Judges are constantly making decisions about whether defendants should be released or detained while awaiting a trial.

How fair are these rulings?

Human beings are easily biased, and studies have suggested that external factors (like a lunch break or a tough football loss) can sway their decisions. In the age of big data, it’s tempting to imagine that using a computer to make rulings might help counteract our own biases. In fact, “risk scores” generated by algorithms are used nationwide [1][2]. When used as black boxes, however, algorithms are no better (and maybe much worse) in the biases they propagate. A recent study of defendants in Broward County, Florida showed that Black defendants are far more likely to be assigned a high-risk score [3].

The Users

Data contains valuable information, but we need to understand how to interpret it, use it, and recognize its consequences. We believe that taking the time to understand the effects of using these risk scores with different thresholds will allow judges, lawyers and policy-makers to use data-driven models to make less biased decisions in the criminal justice system.

Current Models

Currently, the proprietary COMPAS risk assessment score is widely used in court, but evidence shows that this score is suboptimal for minorities and women, and there is currently no system to assess how to make decisions based on a score -- it is simply presented as a number to the judge.

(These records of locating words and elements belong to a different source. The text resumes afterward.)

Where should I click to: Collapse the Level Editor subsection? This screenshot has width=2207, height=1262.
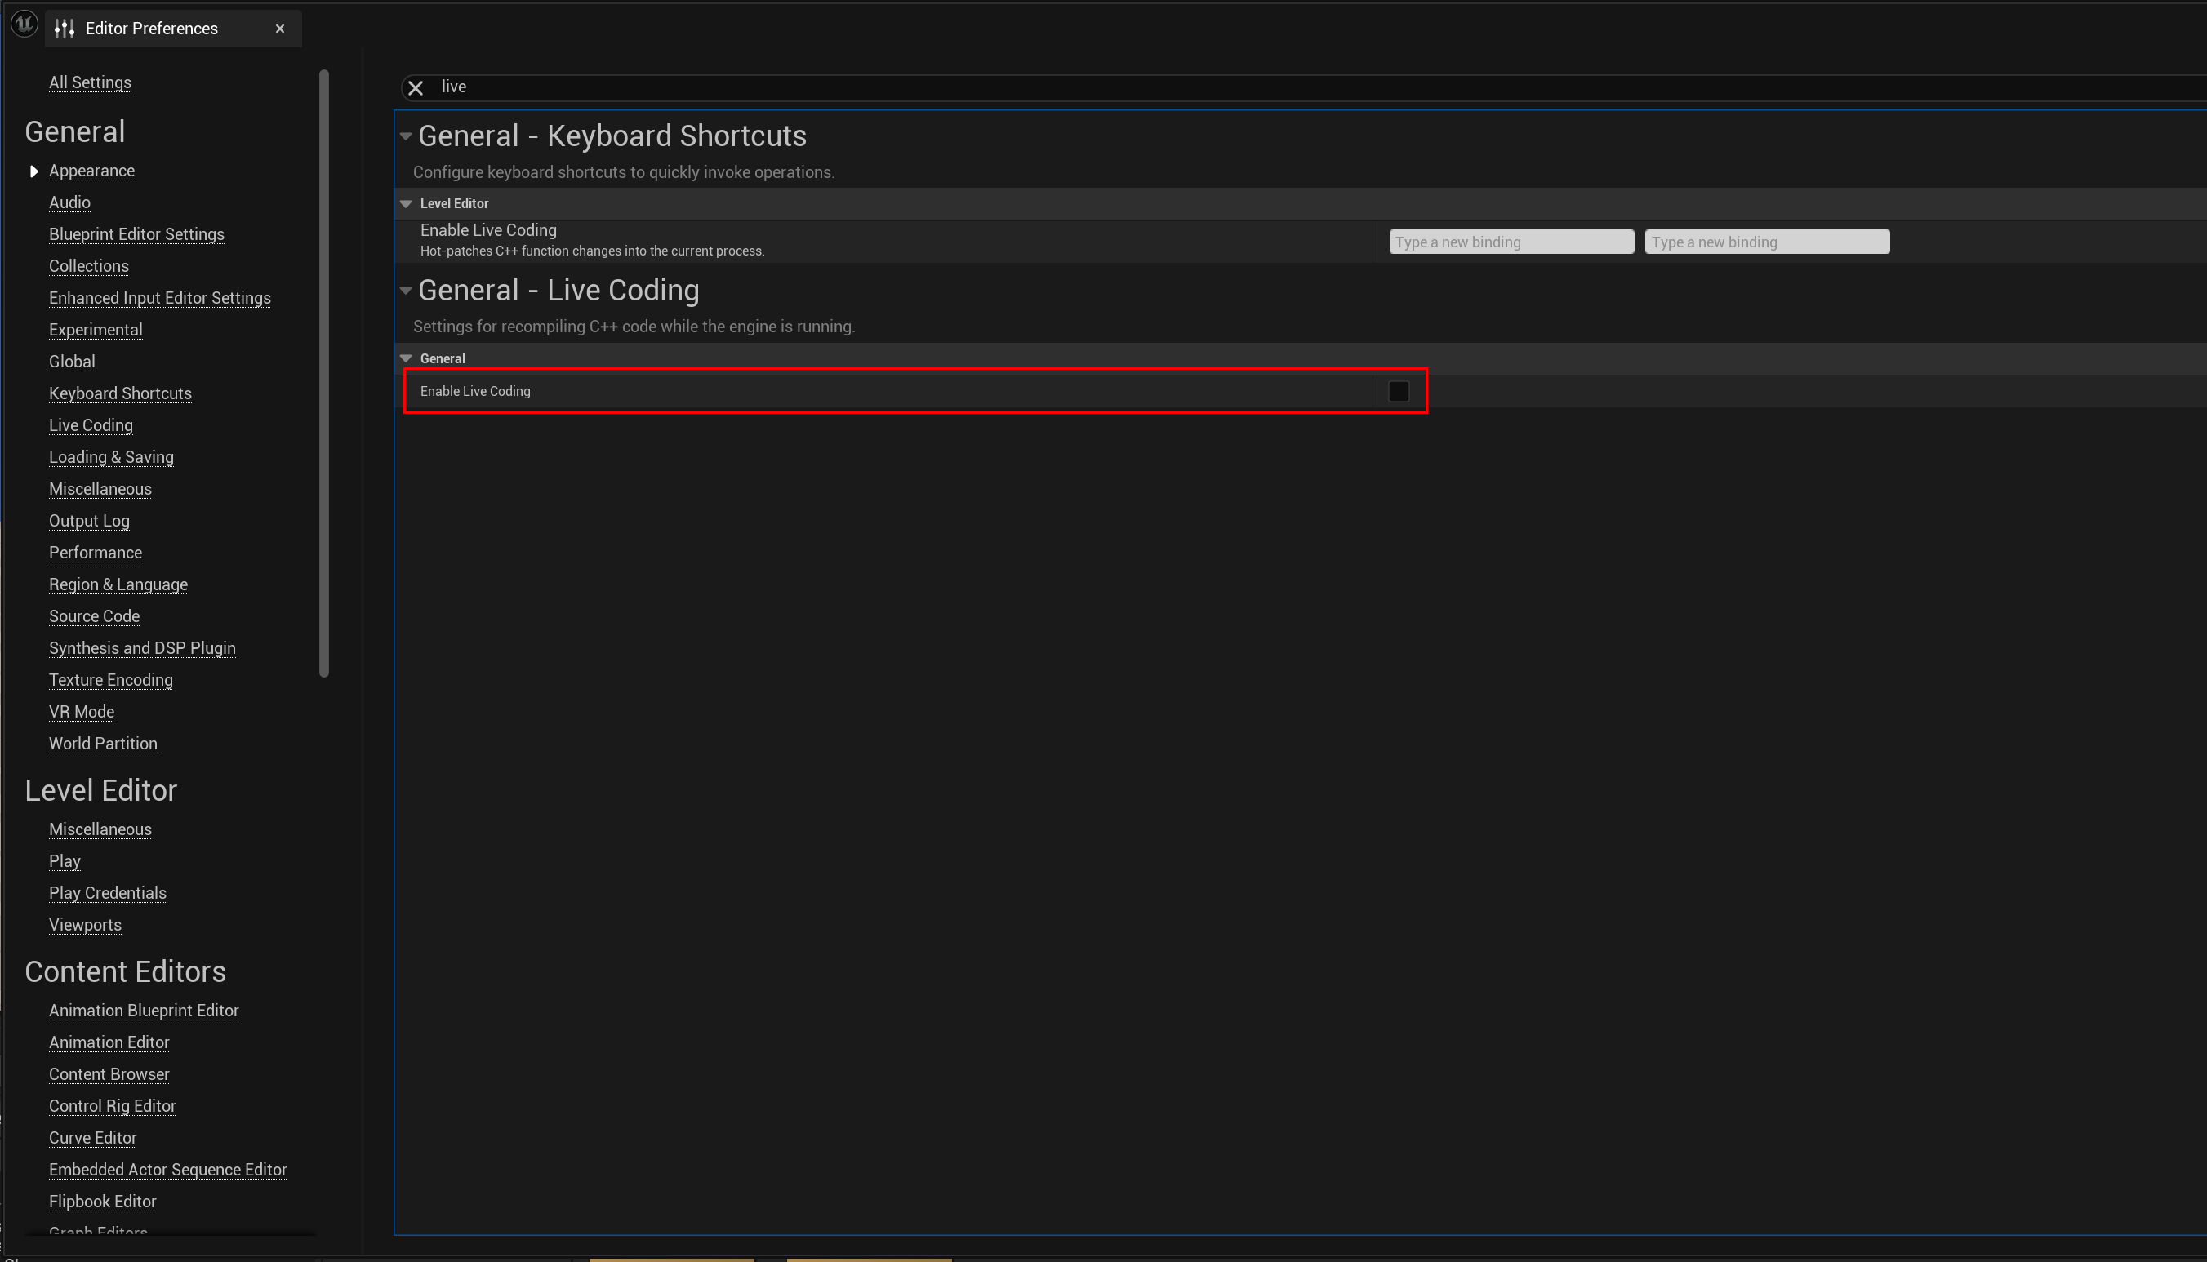(x=406, y=204)

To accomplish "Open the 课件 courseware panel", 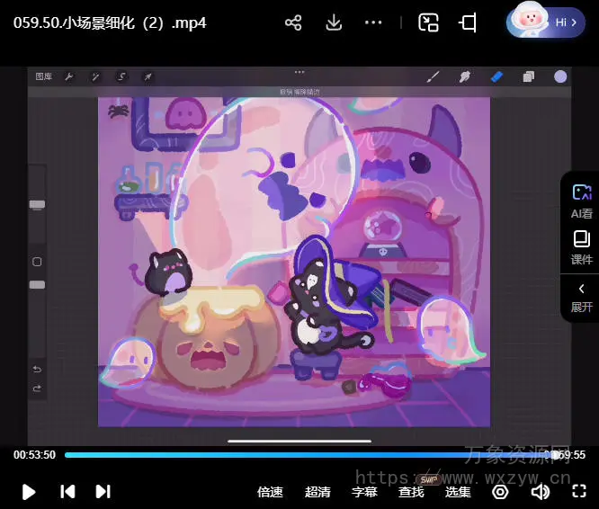I will (581, 247).
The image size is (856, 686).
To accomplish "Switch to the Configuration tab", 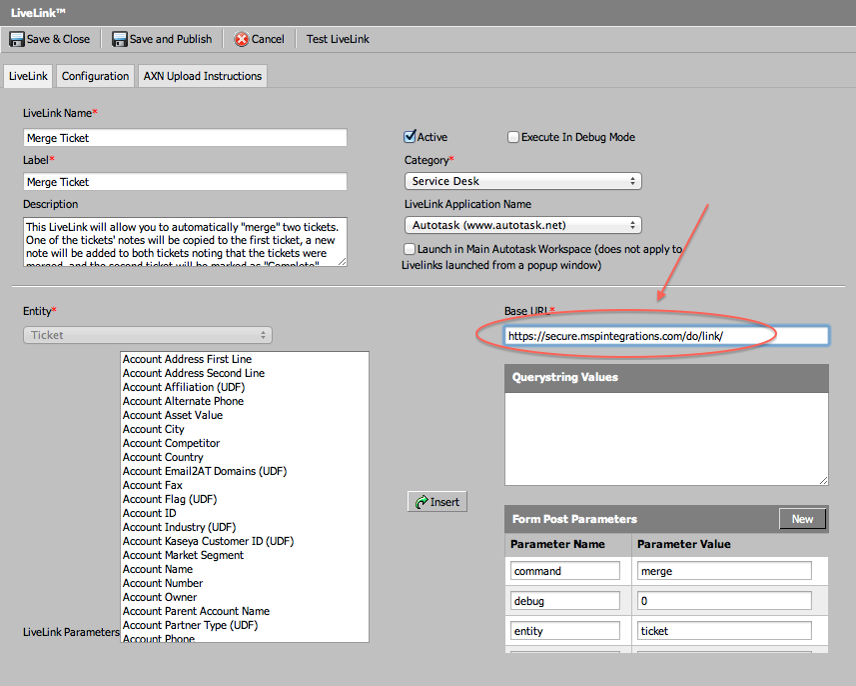I will click(95, 76).
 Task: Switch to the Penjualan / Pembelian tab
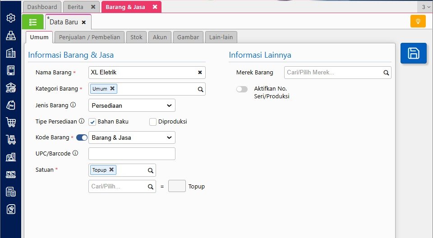point(90,37)
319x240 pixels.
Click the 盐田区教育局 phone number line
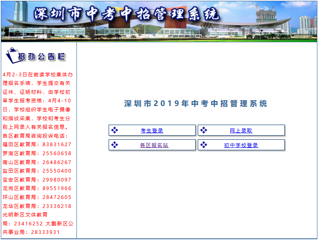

Variables to consider when calculating a risk score




COMPAS recidivism score

COMPAS violent recidivism score

What is Fair?

“Fair” is a word we often throw around, but determining what is the most fair decision involves a lot of tricky tradeoffs to think about. We consider three types of fairness, and compare how models can be interpreted in each framework.

Equal Thresholds: Given an algorithmically-generated risk score, we say that any two people with the same risk score have the same ruling. For example, we could decide that any defendant, regardless of race, gender, or other factor, will be detained if their risk score is about 0.6.

Equal Detention Rates: Given two populations (i.e. male and female, or black and white), we want to detain an equal rate of people from both populations. This necessarily means we want different thresholds for different populations.

Equal False Positive Rates: Given two populations, we want to choose thresholds per population such that we enforce equal false positive rates (FPR = the fraction of people who did not reoffend who were detained wrongfully).